* [EXERCISE BRIEF]:
Select all lines holding the word "agent" from the entries that follow.

Stored dataset items
_ _ _ _ _

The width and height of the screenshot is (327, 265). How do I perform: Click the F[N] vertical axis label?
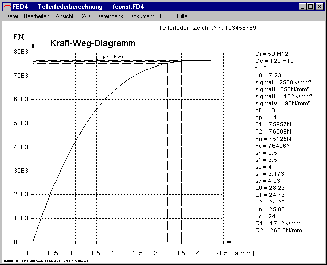pyautogui.click(x=17, y=37)
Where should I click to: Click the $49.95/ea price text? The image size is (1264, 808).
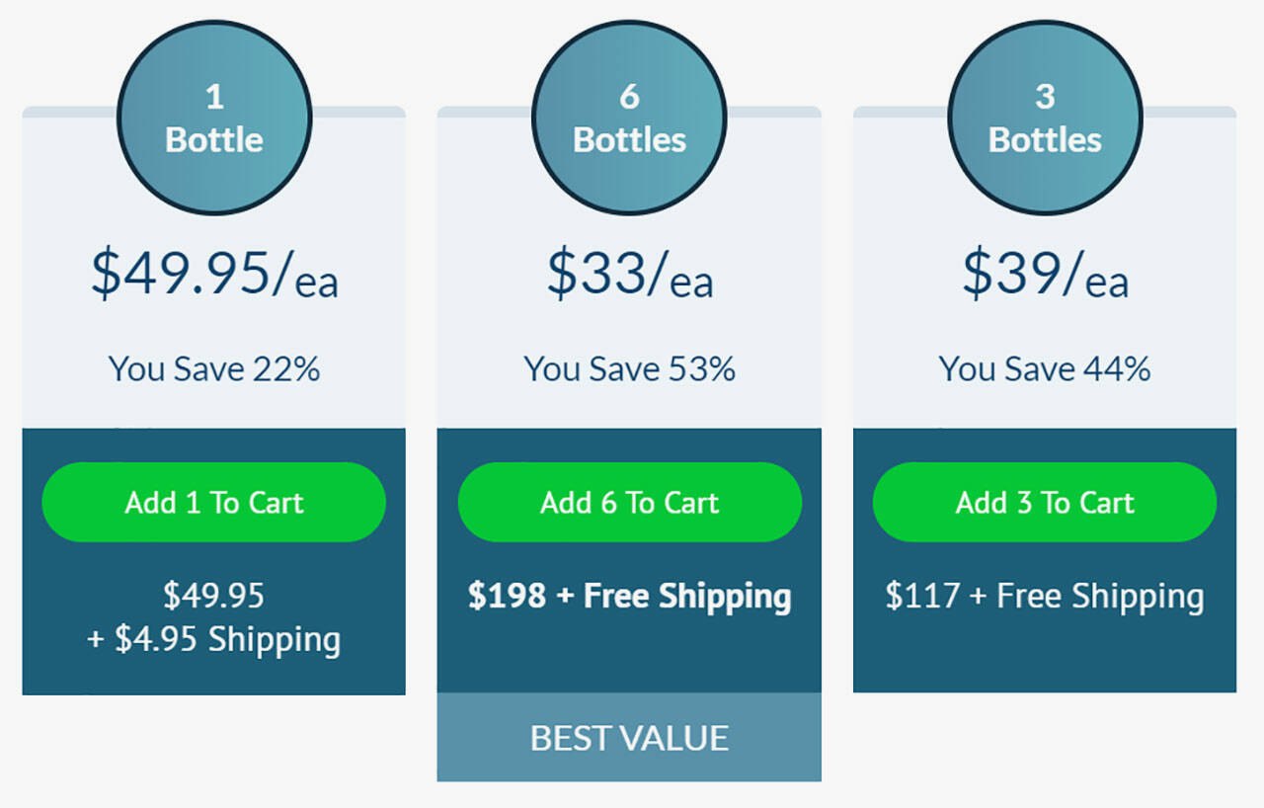(x=214, y=274)
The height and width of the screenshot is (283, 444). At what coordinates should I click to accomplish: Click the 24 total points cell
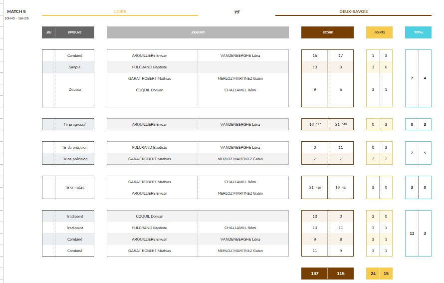[x=373, y=274]

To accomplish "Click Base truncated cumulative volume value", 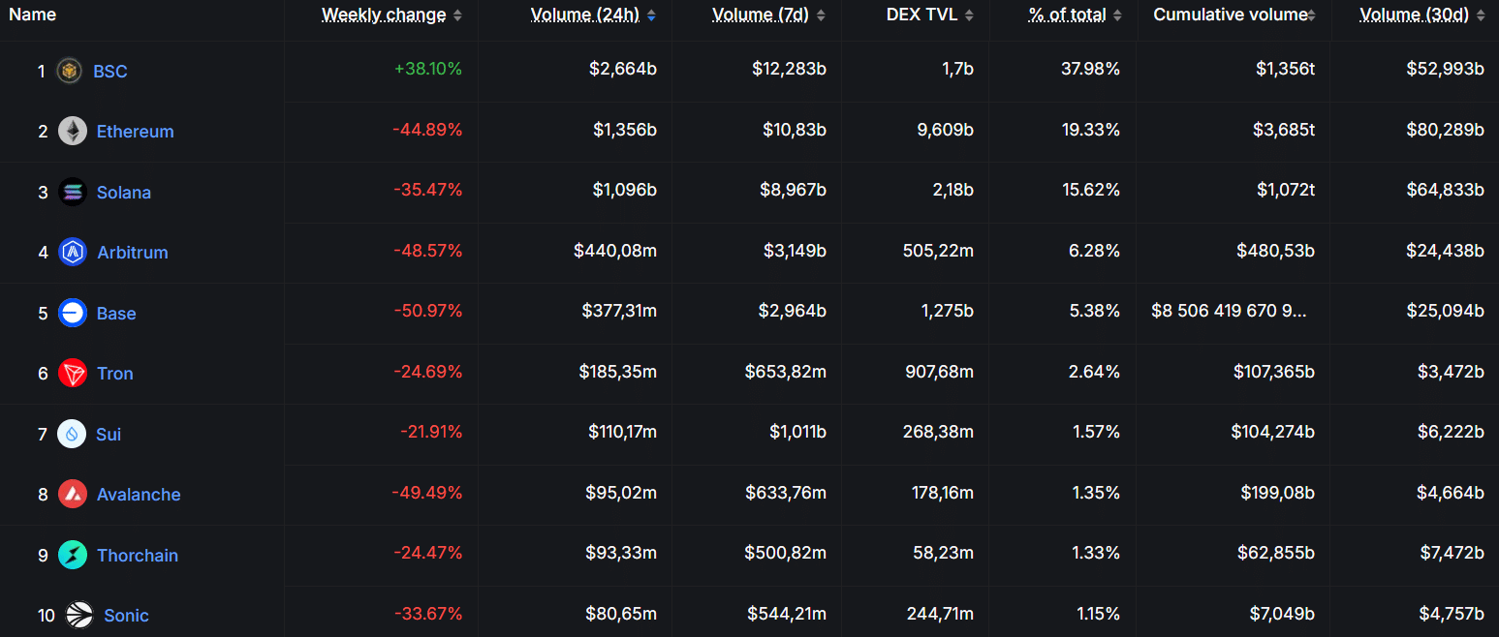I will point(1229,312).
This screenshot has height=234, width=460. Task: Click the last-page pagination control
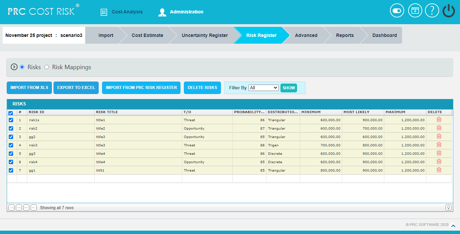click(33, 207)
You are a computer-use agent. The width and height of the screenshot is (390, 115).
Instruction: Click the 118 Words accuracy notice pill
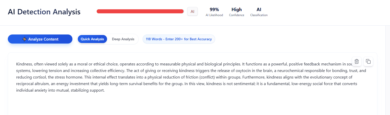179,39
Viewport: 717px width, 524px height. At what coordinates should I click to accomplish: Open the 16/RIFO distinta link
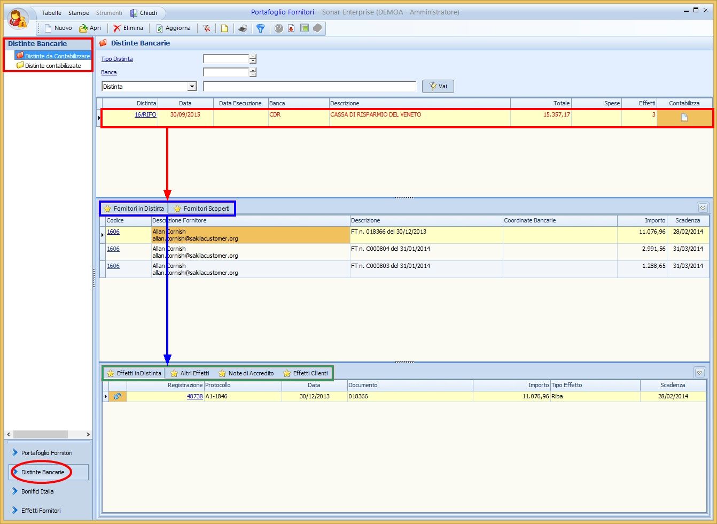tap(145, 114)
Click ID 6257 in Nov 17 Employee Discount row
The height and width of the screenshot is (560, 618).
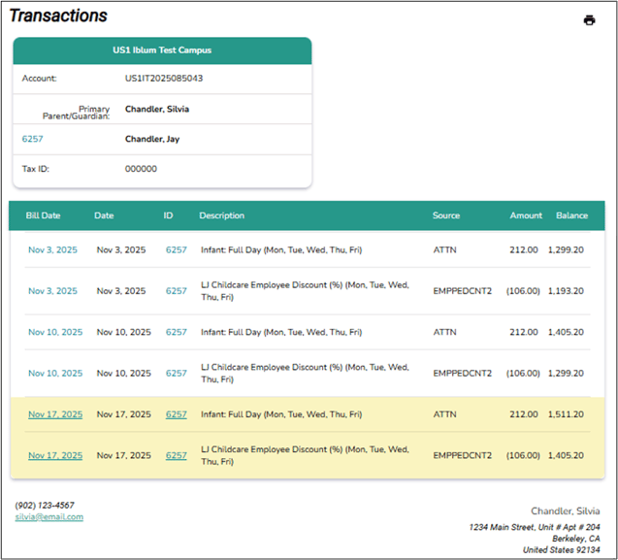[176, 455]
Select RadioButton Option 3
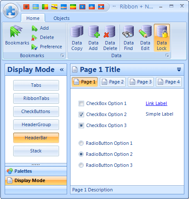189x199 pixels. pyautogui.click(x=81, y=165)
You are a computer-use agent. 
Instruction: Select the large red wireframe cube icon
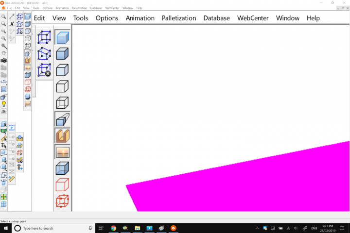[62, 201]
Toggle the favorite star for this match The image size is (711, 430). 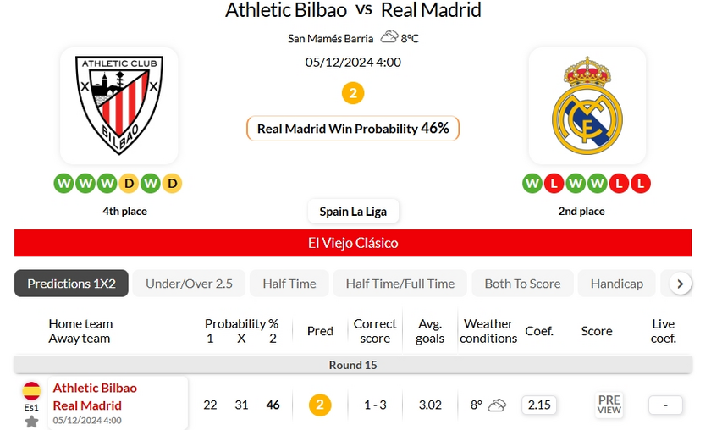pos(31,421)
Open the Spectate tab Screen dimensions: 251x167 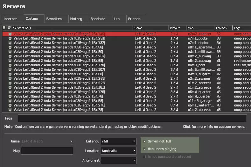[x=98, y=19]
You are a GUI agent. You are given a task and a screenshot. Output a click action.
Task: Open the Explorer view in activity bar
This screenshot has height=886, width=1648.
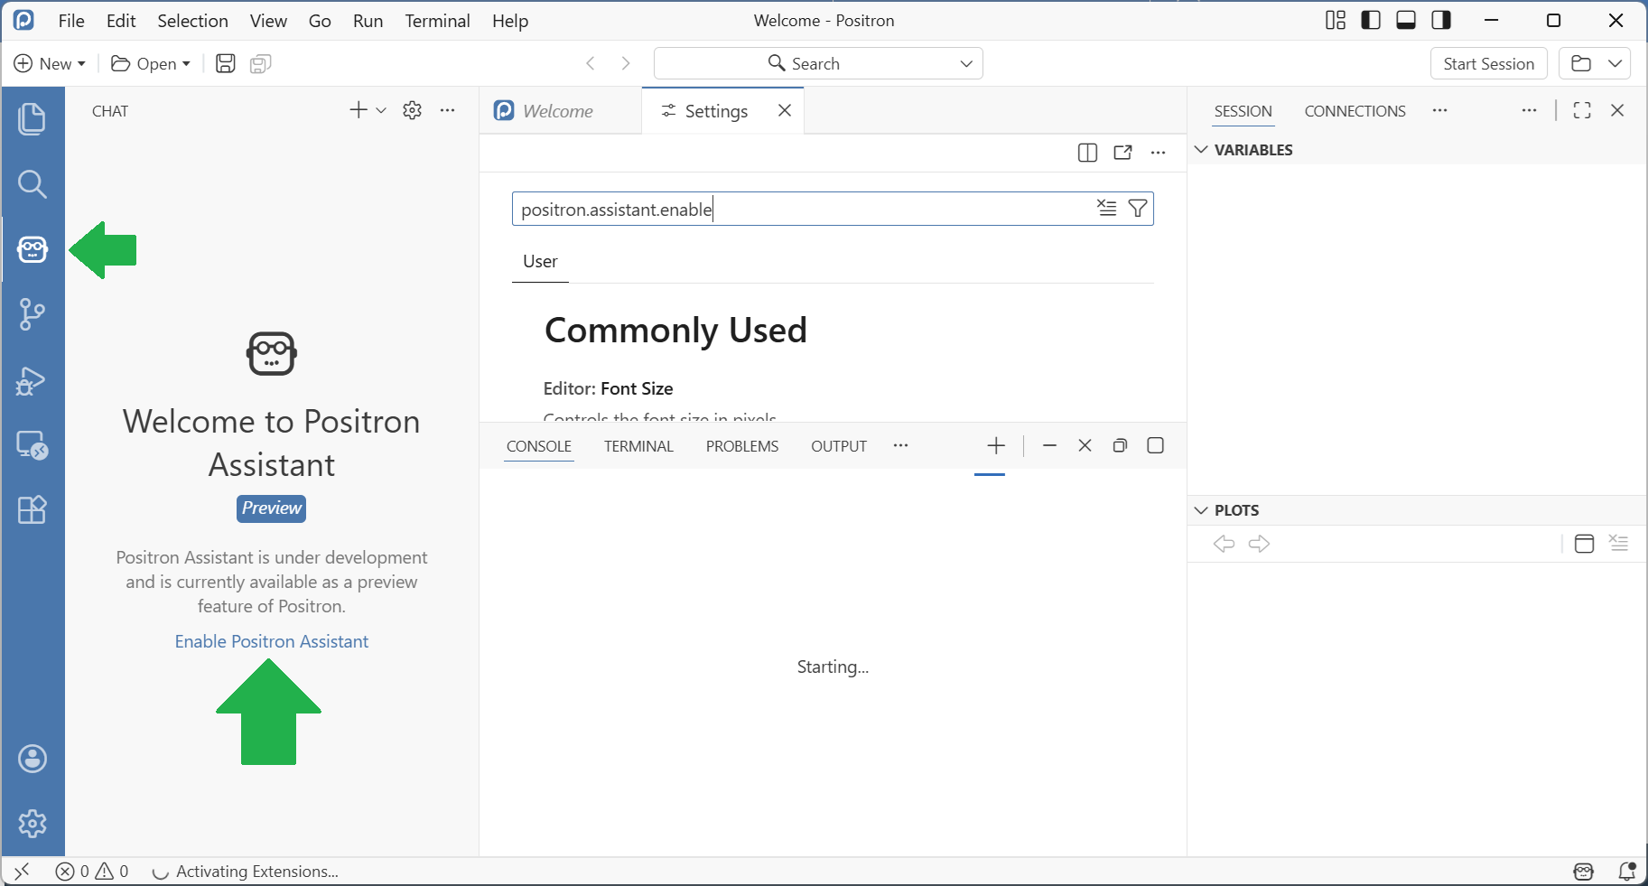pyautogui.click(x=33, y=119)
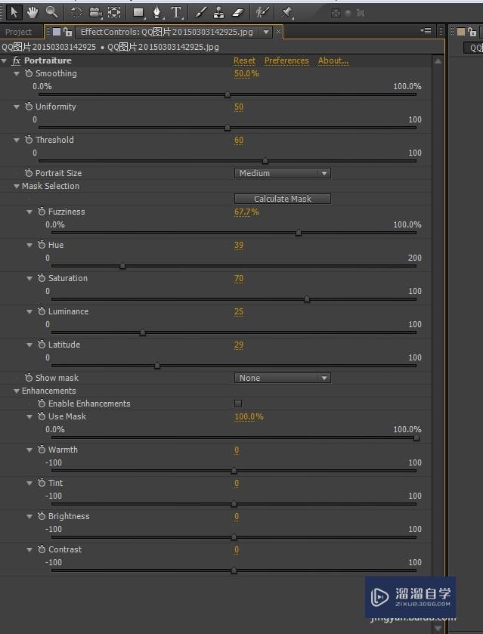Screen dimensions: 483x634
Task: Open the Effect Controls panel menu
Action: point(426,31)
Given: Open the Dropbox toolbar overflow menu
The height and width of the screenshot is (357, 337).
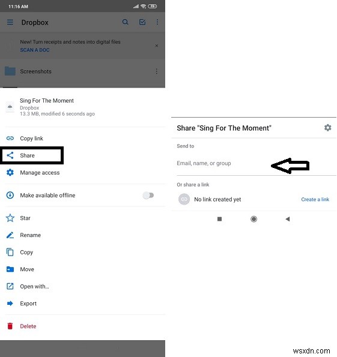Looking at the screenshot, I should [157, 22].
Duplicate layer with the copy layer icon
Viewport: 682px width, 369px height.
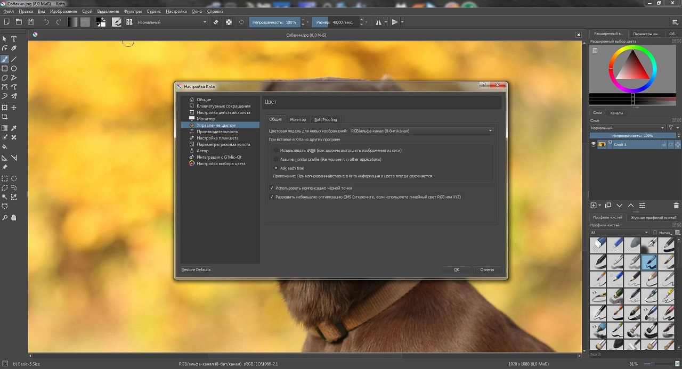point(608,206)
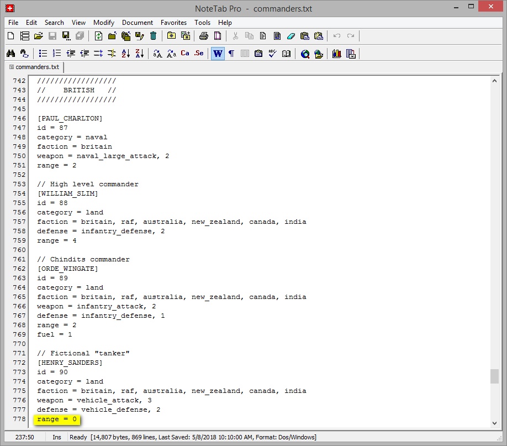Toggle Ins insert mode in status bar
This screenshot has width=507, height=446.
point(57,437)
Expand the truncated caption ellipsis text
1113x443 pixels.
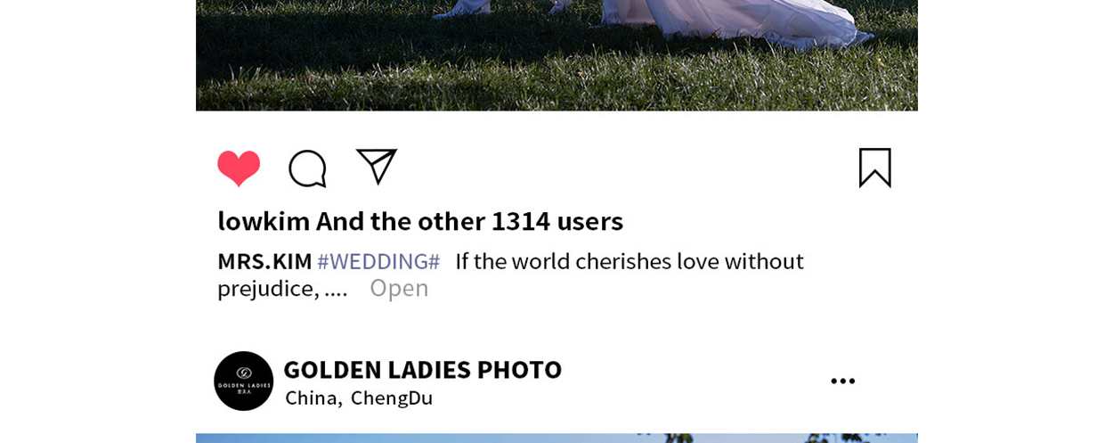[336, 288]

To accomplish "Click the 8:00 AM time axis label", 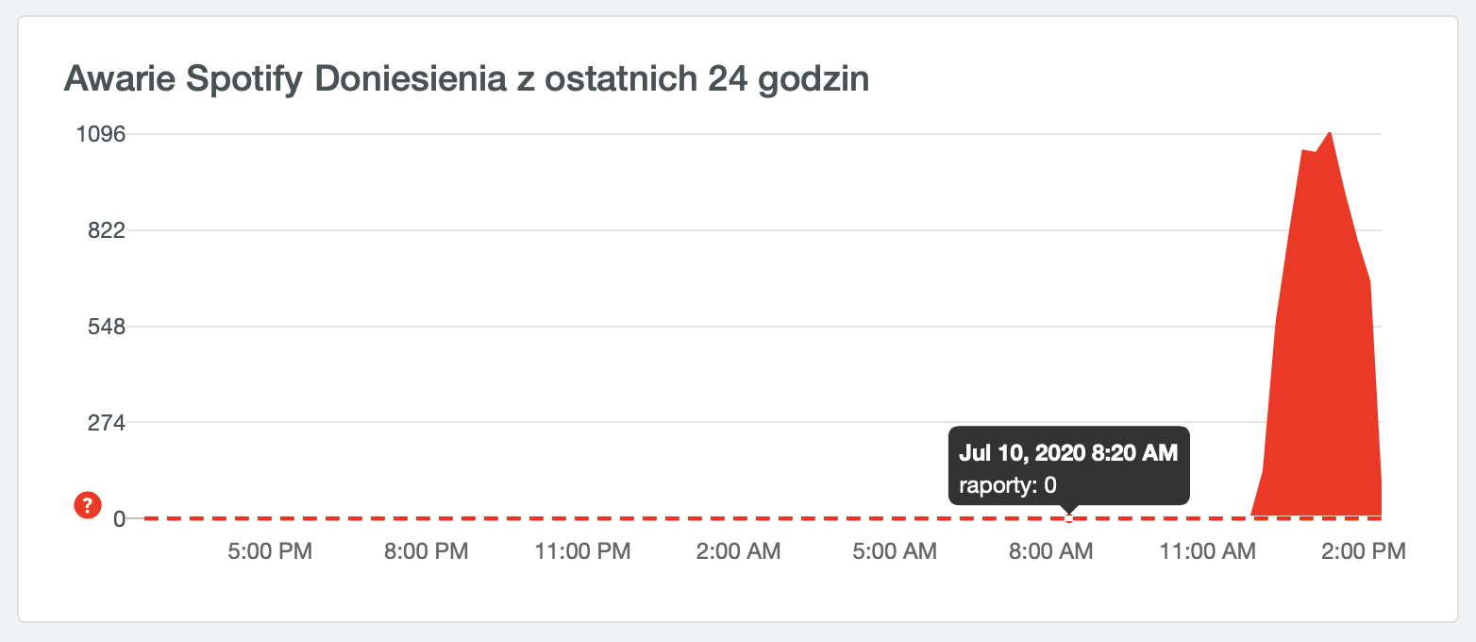I will coord(1050,551).
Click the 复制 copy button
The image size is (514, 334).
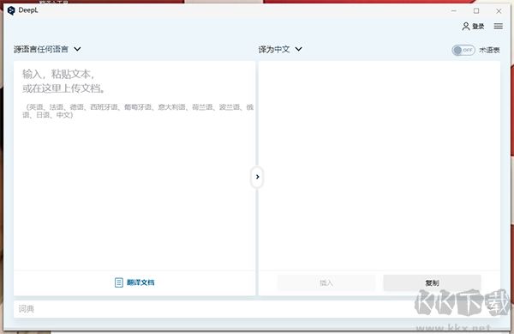[x=432, y=282]
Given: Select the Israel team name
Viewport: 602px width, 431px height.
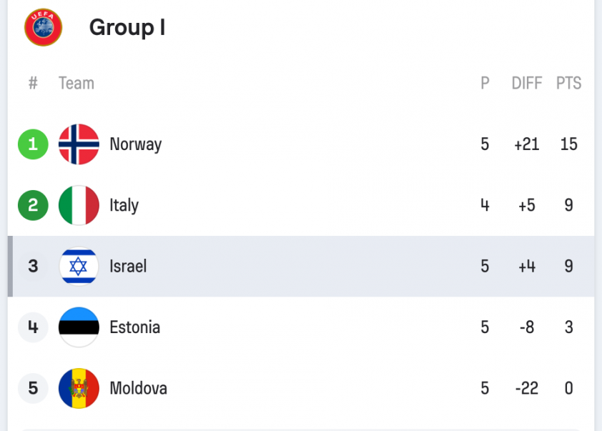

_ _ _ _ _

* [FINAL ANSWER]:
You are a computer-use agent. The width and height of the screenshot is (390, 115).
You are a computer-use agent. 
You are a GUI agent. You are given a task and a screenshot. Output a click action.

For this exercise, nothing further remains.